Hacking Motivations & Drivers
Now that you have a better understanding of how these attacks happen, let me unpack some reasons why websites get hacked.
Economic Gains
The most obvious reason why websites get hacked is for economic gain. These are attempts to make money by your audience, either by getting them to click on something or download something.
Drive-by Downloads
A drive-by download is the act of injecting your website with malware and hoping to infect as many website visitors as possible. Think of someone visiting your website and then calling you because they installed a fake piece of software that you supposedly recommended on your website. Then their bank accounts were drained. Scary and very real and devastating.
Black Hat SEO
The other type of strategy are black hat SEO campaigns. These are not as devastating, but can be more lucrative for the hackers. This is the game of abusing your audience by redirecting them to pages that generate affiliate revenue.
System Resources
The business of farming system resources is a huge motivator for hacking groups.
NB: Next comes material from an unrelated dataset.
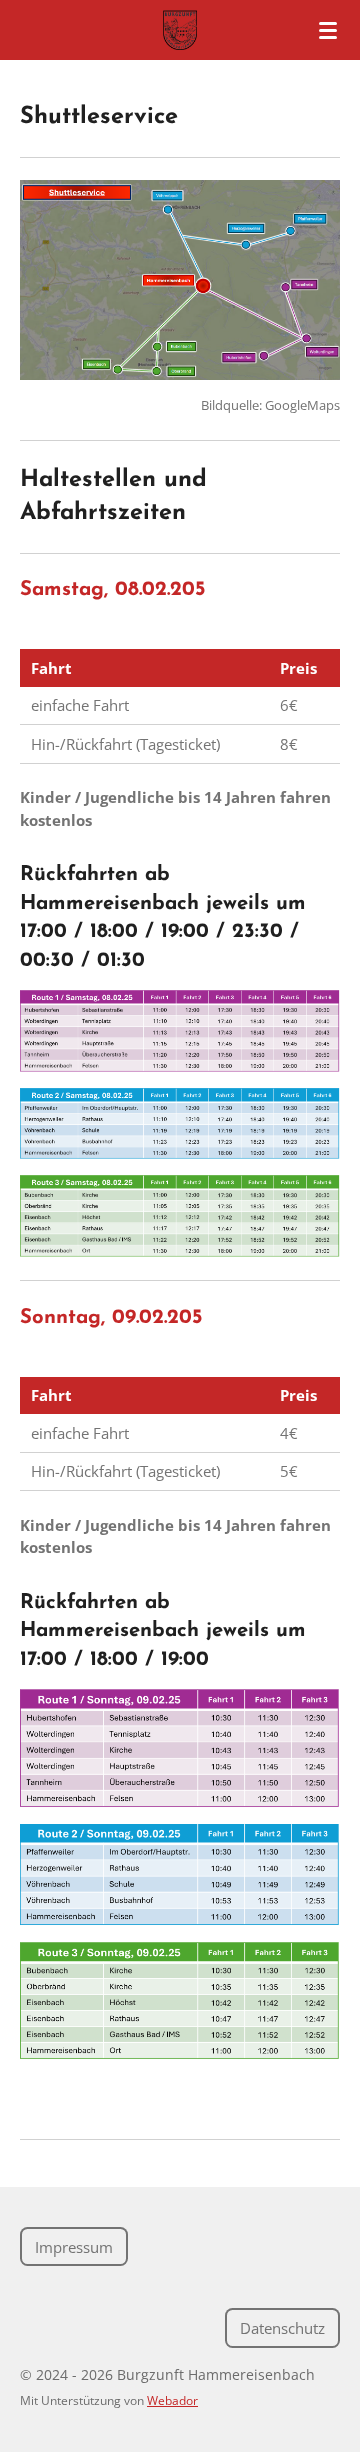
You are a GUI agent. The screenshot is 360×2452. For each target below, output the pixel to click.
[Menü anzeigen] (328, 30)
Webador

Botnets are nothing more than interconnected systems across the internet; these can be desktops, tablets, and even servers and they can be tethered together to perform tasks like Denial of Service attacks simultaneously. These attacks that target your system resources are dangerous because they can happen completely behind the scenes without you knowing what’s going on until you get a notice from your host – or worse, a huge bill – exceeding bandwidth.
Hacktivism
The point of these website attacks often comes down to awareness and frequently consists of a hacker defacing your homepage. This form of attack can be combined with others, but more often than not they are somewhat benign and create more embarrassment to the site owner rather than affecting their site visitors.
Pure Boredom
Unfortunately boredom seems to come into play and often there is no real reason why websites get hacked.
Conclusion – Your Best Defense is Knowledge
It is easy to be overwhelmed by all of this, but we believe that your best defense is knowledge and if there’s any real take-away here, it is that you should
- hire someone to manage and maintain your website
- update whenever updates are available
Remember, security is not about the elimination of risk. Security is risk reduction. Take what you know and use it to lower your chances of getting hacked.